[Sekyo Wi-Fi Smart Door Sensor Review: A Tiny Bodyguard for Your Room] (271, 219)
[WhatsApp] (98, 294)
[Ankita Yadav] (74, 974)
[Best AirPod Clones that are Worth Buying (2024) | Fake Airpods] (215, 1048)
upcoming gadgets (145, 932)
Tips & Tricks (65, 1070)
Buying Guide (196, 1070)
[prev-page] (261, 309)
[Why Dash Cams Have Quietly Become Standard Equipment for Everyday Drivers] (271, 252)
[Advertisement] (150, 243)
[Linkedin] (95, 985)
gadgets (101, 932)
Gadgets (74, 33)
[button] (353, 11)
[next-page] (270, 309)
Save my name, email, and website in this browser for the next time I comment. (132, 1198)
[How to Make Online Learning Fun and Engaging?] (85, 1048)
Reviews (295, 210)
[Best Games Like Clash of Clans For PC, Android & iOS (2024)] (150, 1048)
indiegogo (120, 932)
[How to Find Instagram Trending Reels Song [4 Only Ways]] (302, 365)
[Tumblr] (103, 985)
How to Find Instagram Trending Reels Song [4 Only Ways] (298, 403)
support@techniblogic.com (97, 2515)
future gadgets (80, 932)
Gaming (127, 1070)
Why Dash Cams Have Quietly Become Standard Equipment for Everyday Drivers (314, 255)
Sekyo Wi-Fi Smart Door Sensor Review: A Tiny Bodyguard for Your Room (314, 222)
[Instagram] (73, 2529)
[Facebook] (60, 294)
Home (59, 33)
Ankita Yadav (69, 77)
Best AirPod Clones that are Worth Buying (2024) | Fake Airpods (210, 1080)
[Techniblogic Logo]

----

ABOUT THIS TASK:
With the line containing "[Instagram] (73, 2529)" as the first and the last line above as the final one, copy those lines exactly and no others.

OUTPUT:
[Instagram] (73, 2529)
[Facebook] (60, 294)
Home (59, 33)
Ankita Yadav (69, 77)
Best AirPod Clones that are Worth Buying (2024) | Fake Airpods (210, 1080)
[Techniblogic Logo]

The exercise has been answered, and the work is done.